## Exercise details:
Please read the passage about Tutu and say what led him to resign from teaching.
Selected text section start
Tutu was impressed by the priest's respect for his domestic worker mother, a person considered much lower than him in social standing. He never forgot how Huddleston treated everyone with dignity; it inspired him later on in life when he faced the struggle against apartheid.
It was always his dream to become a doctor, but he could not find the funding for medical school. Instead, he studied to be a teacher.
Working as a Teacher
While Tutu worked as a teacher, he met Nomalizo Leah Shenxane, a fellow teacher at a school his dad was headmaster. The two got married in 1955 and had four children together.
When the Bantu Education Act was instituted, Tutu resigned from teaching, refusing to endorse the injustice that forced inferior education on people based on race. He moved on to continue his theology studies at St Peter's Theology College in Johannesburg. This paid off in 1960 when Tutu was ordained as an Anglican priest.
From 1962 to 1966, he worked on getting his Bachelors and Master's degree in Theology from King's College London in the United Kingdom. While Tutu was abroad, he was inspired by the freedom of expression and the easy access to knowledge and education he witnessed there. He wanted this kind of freedom for his people back in South Africa.
Selected text section end
Data section start
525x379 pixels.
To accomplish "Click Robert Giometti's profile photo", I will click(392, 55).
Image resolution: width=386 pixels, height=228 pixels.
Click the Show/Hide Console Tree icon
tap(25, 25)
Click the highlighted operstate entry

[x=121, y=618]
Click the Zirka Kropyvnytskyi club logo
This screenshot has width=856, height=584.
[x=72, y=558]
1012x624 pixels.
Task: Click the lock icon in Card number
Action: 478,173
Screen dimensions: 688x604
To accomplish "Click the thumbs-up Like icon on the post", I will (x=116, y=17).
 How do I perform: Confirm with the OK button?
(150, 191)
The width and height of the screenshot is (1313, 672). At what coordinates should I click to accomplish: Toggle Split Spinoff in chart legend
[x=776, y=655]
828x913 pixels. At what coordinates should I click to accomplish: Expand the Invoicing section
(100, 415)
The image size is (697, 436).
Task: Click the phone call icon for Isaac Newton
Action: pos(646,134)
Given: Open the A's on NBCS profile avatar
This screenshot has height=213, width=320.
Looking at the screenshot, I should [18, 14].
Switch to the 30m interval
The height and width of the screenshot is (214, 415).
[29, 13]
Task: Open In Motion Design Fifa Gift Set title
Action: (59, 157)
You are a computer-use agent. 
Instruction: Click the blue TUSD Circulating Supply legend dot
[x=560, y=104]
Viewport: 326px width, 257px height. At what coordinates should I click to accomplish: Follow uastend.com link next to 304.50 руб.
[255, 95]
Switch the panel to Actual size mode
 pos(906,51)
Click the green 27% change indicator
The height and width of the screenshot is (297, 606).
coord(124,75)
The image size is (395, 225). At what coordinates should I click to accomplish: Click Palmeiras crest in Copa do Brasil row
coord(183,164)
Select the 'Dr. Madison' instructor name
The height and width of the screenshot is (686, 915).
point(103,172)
Data section end
## Result:
The institution of the Bantu Education Act, which forced inferior education on people based on race.